Laporan Wartawan Tribun Medan, Ayu Prasandi
TRIBUNNEWS.COM, MEDAN -- Pedagang di beberapa pasar tradisional di kota Medan sepertinya tidak berminat untuk menjual daging beku atau daging impor.
Hal tersebut dikarenakan, konsumen lebih tertarik untuk membeli daging lokal daripada daging impor yang menurut mereka tidak begitu jelas kualitas dagingnya.
Zaini, distributor daging di Pasar Firdaus Jalan Mandala Medan mengatakan, walau harga yang ditawarkan daging impor lebih murah dibandingkan daging lokal, tidak membuat minat pembeli meningkat.
Pasalnya, kualitas daging impor tidak sebagus daging lokal yang ada di pasaran saat ini. Tidak hanya itu, ia mengungkapkan, kekhawatiran pembeli, terutama umat Islam adalah pada proses pemotongannya.

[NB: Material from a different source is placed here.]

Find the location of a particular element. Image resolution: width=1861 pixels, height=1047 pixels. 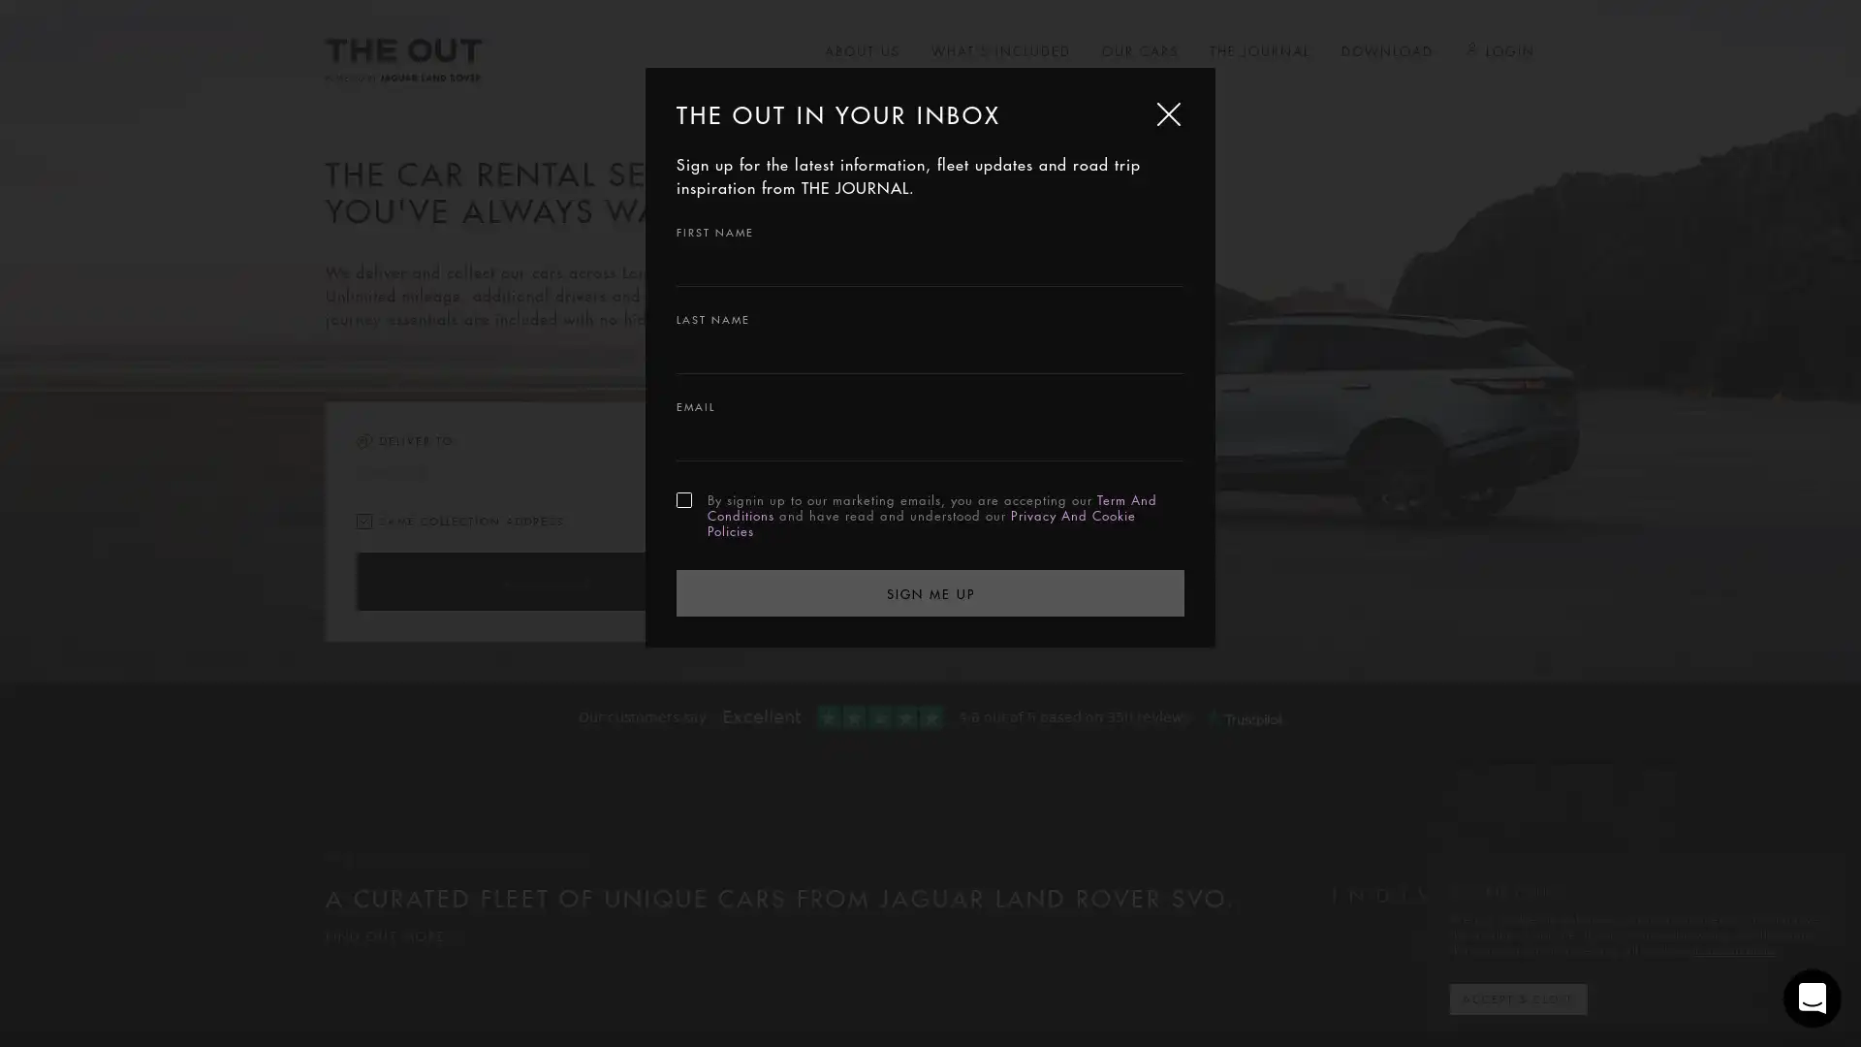

SIGN ME UP is located at coordinates (930, 590).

Zaini menuturkan, saat ini harga daging impor masih dalam kisaran harga Rp 55 ribu hingga Rp 60 ribu per kilogram. Sementara harga daging lokal masih Rp 90 ribu perkilogram.

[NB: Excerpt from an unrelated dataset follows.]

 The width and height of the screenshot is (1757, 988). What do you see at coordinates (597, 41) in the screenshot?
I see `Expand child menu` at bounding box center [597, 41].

"Walaupun harganya murah, masyarakat kita masih membeli daging lokal karena bagi prinsip mereka, lebih baik membeli daging lokal dengan harga yang mahal, namun kualitas terjamin. Konsumen kan membeli daging tidak begitu sering, ada yang setahun sekali, jadi mereka lebih baik bayar mahal, daripada beli daging murah dengan kualitas yang belum terjamin juga, " jelasnya.
Mahmud pedagang daging lainnya di Pasar Simpang Limun Medan juga mengatakan hal yang sama. Banyak pembeli yang tidak berminat untuk membeli daging impor. Selama bulan puasa ini diakuinya belum ada pembeli yang mencari daging impor.